By default, rows are sorted in ascending order (smallest to largest). We can reorder them from largest to smallest using the *ascending* keyword argument:

In [None]:
surveys.sort_values("weight", ascending=False)

We can sort on multiple fields at once by passing a list of column names. We can control how each column sorts by passing a list with the same number of values (that is, one value per column) to the ascending keyword. The cell below sorts the results first by species_id (largest to smallest), then by weight (smallest to largest):

In [None]:
surveys.sort_values(["species_id", "weight"], ascending=[False, True])

As with the dataframe methods above, `sort_values()` returns a copy of the original dataframe and leaves the original untouched.

### Challenge

Write a query that returns year, species_id, and weight from the surveys table, sorted with the largest weights at the top.

In [None]:
# Create a subset containing only year, species_id, and weight
subset = surveys[["year", "species_id", "weight"]]

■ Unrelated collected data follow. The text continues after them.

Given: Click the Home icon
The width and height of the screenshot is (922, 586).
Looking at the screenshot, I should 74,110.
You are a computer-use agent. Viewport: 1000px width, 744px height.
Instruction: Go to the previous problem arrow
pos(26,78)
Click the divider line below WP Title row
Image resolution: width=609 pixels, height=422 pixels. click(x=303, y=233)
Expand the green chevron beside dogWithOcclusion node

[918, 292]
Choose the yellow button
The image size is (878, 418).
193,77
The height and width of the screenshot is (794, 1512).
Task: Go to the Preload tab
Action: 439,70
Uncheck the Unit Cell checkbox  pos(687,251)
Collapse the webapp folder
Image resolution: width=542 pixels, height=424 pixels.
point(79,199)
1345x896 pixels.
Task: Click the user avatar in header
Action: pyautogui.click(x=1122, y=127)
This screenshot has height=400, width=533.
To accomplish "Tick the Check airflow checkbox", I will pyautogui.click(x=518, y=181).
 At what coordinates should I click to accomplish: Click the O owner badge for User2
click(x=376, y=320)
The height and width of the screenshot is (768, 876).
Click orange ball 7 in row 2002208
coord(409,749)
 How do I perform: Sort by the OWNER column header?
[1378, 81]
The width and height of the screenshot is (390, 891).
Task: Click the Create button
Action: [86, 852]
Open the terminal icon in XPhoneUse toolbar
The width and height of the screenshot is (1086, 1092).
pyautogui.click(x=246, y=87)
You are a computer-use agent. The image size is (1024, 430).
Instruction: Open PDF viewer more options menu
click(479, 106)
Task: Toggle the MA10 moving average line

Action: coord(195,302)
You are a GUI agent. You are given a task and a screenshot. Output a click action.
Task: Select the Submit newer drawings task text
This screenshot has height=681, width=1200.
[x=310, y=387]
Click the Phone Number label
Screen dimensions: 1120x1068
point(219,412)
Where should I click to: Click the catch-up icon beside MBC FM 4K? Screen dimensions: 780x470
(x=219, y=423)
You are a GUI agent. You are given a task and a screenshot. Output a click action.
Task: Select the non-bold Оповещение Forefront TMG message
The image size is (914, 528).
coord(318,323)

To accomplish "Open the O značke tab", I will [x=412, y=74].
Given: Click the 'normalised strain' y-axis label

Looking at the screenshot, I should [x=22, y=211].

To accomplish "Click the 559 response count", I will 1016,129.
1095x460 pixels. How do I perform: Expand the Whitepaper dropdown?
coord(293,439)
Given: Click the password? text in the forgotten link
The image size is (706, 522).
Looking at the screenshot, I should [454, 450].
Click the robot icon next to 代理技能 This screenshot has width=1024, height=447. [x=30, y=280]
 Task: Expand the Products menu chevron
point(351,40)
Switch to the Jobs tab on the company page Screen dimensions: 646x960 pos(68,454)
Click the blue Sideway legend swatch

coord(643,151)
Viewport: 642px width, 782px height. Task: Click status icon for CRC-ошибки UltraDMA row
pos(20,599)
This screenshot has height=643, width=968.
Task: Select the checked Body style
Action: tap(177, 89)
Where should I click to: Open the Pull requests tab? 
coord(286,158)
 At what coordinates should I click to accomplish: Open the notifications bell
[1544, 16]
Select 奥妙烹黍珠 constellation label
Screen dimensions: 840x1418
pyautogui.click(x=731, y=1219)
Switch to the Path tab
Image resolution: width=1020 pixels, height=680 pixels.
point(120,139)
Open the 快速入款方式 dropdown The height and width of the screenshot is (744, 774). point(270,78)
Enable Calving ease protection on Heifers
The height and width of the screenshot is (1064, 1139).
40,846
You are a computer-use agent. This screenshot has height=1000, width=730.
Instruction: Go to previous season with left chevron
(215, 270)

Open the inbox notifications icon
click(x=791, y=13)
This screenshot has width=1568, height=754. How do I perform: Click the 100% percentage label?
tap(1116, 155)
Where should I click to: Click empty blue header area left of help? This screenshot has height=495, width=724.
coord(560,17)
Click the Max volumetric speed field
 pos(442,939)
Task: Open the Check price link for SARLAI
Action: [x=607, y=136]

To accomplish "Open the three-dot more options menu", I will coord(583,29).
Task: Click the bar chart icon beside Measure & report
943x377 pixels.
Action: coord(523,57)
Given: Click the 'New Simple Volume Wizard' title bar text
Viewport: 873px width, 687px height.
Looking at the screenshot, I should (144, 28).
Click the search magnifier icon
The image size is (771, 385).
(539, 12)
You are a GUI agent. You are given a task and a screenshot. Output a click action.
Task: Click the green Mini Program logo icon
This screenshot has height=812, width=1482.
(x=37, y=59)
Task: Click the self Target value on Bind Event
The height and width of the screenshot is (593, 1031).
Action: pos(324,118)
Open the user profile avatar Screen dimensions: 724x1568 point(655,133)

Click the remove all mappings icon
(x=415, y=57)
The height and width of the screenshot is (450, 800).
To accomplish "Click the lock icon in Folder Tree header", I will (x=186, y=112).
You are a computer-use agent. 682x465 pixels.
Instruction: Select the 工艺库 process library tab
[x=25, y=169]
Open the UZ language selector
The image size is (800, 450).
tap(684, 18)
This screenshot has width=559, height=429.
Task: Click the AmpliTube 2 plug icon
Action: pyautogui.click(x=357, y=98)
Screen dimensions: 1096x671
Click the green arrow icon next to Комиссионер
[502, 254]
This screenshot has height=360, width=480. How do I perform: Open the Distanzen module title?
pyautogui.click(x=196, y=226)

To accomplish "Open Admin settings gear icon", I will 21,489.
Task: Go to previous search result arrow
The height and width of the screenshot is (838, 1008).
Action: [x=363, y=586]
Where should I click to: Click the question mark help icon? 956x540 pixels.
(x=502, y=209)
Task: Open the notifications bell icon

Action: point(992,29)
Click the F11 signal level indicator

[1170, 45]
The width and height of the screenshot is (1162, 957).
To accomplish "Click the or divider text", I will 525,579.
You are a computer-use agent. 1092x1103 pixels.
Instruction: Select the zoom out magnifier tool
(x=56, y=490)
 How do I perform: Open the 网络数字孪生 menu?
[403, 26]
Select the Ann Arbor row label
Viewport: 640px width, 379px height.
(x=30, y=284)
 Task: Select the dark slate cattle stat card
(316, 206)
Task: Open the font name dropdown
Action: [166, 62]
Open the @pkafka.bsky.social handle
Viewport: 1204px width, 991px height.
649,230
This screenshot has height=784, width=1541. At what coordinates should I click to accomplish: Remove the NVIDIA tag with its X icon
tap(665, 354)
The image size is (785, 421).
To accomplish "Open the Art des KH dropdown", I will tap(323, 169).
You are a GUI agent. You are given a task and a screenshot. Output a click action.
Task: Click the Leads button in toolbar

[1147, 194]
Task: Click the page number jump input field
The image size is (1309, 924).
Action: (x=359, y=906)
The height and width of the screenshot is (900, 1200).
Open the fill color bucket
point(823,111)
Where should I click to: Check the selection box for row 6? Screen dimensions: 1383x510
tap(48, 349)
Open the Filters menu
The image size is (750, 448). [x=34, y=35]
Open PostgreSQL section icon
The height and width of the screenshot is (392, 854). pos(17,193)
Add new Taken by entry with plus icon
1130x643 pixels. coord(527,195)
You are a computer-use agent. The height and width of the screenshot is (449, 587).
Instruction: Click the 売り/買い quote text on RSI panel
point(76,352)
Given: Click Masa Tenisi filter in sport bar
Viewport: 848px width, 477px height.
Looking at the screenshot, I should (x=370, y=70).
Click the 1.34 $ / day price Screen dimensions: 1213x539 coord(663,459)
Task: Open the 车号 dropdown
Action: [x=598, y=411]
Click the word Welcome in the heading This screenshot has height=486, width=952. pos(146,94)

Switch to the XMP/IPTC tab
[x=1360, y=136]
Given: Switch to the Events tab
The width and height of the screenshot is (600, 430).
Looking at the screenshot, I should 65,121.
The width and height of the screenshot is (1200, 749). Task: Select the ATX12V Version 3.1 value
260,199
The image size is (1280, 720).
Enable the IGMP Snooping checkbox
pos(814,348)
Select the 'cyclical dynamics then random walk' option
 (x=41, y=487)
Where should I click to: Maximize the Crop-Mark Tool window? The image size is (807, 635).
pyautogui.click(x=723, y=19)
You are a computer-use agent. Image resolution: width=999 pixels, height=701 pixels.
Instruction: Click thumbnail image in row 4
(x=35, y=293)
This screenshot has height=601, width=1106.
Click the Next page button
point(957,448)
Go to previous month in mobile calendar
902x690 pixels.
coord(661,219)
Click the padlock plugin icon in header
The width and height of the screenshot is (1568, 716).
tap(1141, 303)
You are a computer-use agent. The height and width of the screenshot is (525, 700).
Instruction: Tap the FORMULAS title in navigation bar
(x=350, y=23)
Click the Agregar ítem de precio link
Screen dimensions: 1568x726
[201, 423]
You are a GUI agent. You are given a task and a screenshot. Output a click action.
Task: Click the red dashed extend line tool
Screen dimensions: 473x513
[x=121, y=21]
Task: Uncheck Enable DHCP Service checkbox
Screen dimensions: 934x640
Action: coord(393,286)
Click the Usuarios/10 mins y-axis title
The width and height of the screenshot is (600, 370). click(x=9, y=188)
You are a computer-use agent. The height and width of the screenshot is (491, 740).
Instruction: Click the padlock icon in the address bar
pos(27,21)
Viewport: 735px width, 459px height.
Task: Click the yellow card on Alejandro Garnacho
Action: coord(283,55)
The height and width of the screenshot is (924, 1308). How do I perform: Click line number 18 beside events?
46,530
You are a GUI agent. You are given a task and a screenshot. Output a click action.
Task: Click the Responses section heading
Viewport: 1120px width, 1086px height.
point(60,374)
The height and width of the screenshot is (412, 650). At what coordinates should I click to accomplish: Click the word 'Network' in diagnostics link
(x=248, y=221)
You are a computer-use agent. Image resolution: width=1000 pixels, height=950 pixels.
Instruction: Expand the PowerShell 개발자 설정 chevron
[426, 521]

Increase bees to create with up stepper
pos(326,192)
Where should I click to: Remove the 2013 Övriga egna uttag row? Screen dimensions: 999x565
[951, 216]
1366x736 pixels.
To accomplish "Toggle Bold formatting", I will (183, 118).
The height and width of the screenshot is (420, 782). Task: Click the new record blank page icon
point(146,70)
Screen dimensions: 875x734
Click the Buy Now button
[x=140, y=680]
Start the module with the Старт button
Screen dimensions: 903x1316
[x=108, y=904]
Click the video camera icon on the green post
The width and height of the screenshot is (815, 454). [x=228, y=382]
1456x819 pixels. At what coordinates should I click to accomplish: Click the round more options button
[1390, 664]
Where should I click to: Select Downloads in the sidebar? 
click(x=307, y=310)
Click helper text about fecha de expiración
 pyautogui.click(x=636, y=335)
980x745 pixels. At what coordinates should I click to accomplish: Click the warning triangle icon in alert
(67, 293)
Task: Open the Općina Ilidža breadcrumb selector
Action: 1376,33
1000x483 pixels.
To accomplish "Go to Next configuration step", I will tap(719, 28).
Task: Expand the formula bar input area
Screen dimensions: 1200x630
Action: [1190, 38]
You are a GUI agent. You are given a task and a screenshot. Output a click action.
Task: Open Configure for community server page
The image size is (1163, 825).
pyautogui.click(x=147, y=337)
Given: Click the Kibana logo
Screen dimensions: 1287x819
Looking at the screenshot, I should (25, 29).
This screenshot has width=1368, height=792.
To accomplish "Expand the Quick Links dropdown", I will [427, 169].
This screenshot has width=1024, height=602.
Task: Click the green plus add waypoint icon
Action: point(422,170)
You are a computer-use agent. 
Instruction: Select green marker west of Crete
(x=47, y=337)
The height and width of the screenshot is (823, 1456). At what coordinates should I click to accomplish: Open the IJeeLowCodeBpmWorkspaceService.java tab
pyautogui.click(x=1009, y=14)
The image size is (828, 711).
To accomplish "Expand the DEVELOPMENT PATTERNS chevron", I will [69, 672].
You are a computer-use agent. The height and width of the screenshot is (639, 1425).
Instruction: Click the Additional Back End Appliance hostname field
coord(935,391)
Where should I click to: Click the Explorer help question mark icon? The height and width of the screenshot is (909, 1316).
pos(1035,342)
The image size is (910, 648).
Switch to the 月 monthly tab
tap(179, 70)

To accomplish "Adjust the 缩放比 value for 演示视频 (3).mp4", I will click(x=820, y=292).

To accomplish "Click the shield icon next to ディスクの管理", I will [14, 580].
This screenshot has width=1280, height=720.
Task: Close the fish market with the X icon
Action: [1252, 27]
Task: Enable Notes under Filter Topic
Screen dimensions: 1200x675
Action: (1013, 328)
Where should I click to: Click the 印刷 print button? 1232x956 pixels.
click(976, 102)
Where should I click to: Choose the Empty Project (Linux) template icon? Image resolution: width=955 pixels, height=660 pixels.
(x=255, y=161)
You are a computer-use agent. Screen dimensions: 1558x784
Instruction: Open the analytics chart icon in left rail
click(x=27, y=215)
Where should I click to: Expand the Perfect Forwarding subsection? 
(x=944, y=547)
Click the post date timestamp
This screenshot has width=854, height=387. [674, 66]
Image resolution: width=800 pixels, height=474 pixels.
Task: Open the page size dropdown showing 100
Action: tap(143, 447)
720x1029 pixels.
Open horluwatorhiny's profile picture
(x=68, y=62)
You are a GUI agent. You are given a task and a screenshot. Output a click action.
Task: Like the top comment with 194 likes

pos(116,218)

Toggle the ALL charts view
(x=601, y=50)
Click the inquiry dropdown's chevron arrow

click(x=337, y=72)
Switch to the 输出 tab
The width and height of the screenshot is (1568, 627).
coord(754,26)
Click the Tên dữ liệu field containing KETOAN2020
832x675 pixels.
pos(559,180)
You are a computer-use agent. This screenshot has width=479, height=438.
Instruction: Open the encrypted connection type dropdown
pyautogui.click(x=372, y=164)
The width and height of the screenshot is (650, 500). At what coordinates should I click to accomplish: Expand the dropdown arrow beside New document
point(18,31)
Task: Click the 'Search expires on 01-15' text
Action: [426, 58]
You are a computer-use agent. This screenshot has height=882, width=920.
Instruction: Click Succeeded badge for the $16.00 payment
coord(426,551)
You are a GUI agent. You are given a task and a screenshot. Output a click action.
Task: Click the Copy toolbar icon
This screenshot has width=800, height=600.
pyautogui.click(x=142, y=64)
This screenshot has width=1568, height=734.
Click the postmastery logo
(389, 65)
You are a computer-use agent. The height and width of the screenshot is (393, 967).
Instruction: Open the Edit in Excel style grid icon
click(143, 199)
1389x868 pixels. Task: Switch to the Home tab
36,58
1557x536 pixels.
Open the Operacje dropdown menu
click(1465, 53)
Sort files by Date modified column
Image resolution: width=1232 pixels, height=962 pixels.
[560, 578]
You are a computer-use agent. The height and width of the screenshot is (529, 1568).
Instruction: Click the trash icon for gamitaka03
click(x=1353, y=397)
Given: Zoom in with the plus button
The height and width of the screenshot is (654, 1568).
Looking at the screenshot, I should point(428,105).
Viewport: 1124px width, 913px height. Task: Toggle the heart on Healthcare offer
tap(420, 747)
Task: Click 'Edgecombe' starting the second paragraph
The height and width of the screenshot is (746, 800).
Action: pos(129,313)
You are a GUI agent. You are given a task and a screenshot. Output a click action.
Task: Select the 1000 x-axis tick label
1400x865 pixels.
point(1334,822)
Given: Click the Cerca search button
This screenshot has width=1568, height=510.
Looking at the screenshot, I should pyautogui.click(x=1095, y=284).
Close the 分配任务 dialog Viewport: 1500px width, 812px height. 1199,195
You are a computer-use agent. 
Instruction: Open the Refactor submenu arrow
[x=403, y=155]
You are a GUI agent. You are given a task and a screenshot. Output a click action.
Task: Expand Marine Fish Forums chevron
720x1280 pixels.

# Sort the subset by weight
subset.sort_values("weight", ascending=False)

## Showing data on a plot

We will discuss data visualization using plotly in depth in [lesson 6](06-visualizing-data.html) but will introduce some fundamental concepts as we go along. Like pandas, plotly is an external package installed separately from Python itself. It can be used to create interactive, highly customizable plots based on pandas dataframes using just a few lines of code. For example, to create a scatter plot of the weight and hindfoot length, we need only to import plotly:

In [None]:
import plotly.express as px

Once plotly is loaded, we can create a scatter plot using the `px.scatter()` method. We include the dataframe as the first argument, then x and y keyword arguments to select the columns we want to show on our scatter plot:

In [None]:
px.scatter(surveys, x="weight", y="hindfoot_length")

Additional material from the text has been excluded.